Dr Nick Cole speaking about MND research at an event on behalf of the MND Association.
Coming home
I moved back to the UK in 2017 to be closer to our families. But I was really reluctant to leave – there was so much exciting research happening, I loved Australia and I’d made so many amazing friends. I couldn’t face the thought of leaving without my future having something to do with MND.
I was looking for research jobs in the UK, but then the Head of Research role at the MND Association came up. I can’t tell you how stoked I was to get the job and to be continuing my commitment to MND. The role was a perfect fit for me and it truly felt like it was meant to be.
Dr Nick Cole with some of his colleagues from the Association.
I miss life in the lab, but it’s amazing to have the opportunity to direct the research and having a positive influence on the future of it. My boss, Dr Brian Dickie, is a great person to work for. He’s got so much experience, and he’s also so generous with his time. It’s a challenging role, but I get plenty of support.

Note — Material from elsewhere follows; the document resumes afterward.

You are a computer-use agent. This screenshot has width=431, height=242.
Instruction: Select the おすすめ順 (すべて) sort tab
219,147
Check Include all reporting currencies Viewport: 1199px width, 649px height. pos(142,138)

I live with my family down in Devon now, but my office is in Northampton. This meant I used to have to stay away from home for a lot of the week. Hybrid working now means I can spend more time with my wife Gen, my three children – and our dog, Vegemite – while still doing the work I love.
It’s frustrating that there won’t ever be enough hours in the day, or enough money to fund every project, but the future of MND is looking brighter than ever. Technology has been a huge part of the progress we’ve seen so far, meaning we can now use gene therapy to treat diseases caused by genetic mutations. That’s really significant – not just in our field, but for all science.

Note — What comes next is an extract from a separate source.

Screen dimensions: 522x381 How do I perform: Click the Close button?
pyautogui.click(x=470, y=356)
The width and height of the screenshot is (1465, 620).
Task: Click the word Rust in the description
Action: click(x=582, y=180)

Some of these very clever people who have worked out how to do that stuff can now translate it into human biology – it’s really cool.
We still have some way to go before we find a cure– but there must be an answer. I’m confident we will crack it, with your support.
Research idols
It’s amazing how many people are working in MND research who are absolutely at the top of their game – absolute geniuses. They should be getting more recognition for that quality. People hide their light under a bushel and keep going.
Dr Nick Cole at the 30th International Symposium on MND/ALS in Perth in December 2019.
But guys like Gareth, Janine and Rickie, who you can get to know as a member of Cure Finders, are really inspiring. They’ve got so many incredible ideas, but they’re also kind, generous and great to work with.
And their work simply wouldn’t be possible without your support. On behalf of the MND Association, thank you so much.